The brush rabbit, Sylvilagus bachmani, is one of several species of cottontail rabbits. They have a short, fluffy tails that may be white or gray in color. Inhabiting the western costal region of North America, brush rabbits may be found foraging through shrub-lands, woodlands, and coniferous forests. Though they rarely leave the brush for long, they may be seen basking in the sun in nice weather. If they’re feeling particularly excited or playful, brush rabbits can binky, jumping up in the air while twisting their bodies and kicking their feet !
The brush rabbit are prolific breeders, producing around 3 litters with an average of four offspring a year . The population is kept in check by their many predators, including snakes, foxes, coyotes, and bobcats. When startled, brush rabbits may thump their back feet on the ground in surprise! Brush rabbits avoid predators by running at speeds of 40 km/hr in zig zag patterns .
Originally sampled in 1976, this assembly was created from primary fibroblasts obtained from T.C. Hsu CryoZoo at the University of Texas MD Anderson Cancer Center. 44 years later, we share the chromosome length assembly of the brush rabbit. This is a $1K genome assembly with contig N50 = 58 Kb and scaffold N50 = 116 Mb. See Dudchenko et al., 2018 for details on the procedure.

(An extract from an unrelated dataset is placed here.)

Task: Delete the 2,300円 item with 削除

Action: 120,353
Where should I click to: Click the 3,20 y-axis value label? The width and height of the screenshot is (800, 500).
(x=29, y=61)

This is only a second chromosome-length genome assembly for a rabbit in our collection: previously we shared a few tweaks to the European rabbit genome assembly from the Broad institute (Lindblad-Toh et al., 2011), here. The second genome gives us the first opportunity to compare karyotypes within the rabbit family. Included below is the whole-genome alignment plot between the two rabbit genomes: the genome appear to be highly collinear, with two fusion events (circled in blue) apparent responsible for the difference in karyotypes: 2n=44 in the European rabbit vs 2n=48 in the brush rabbit!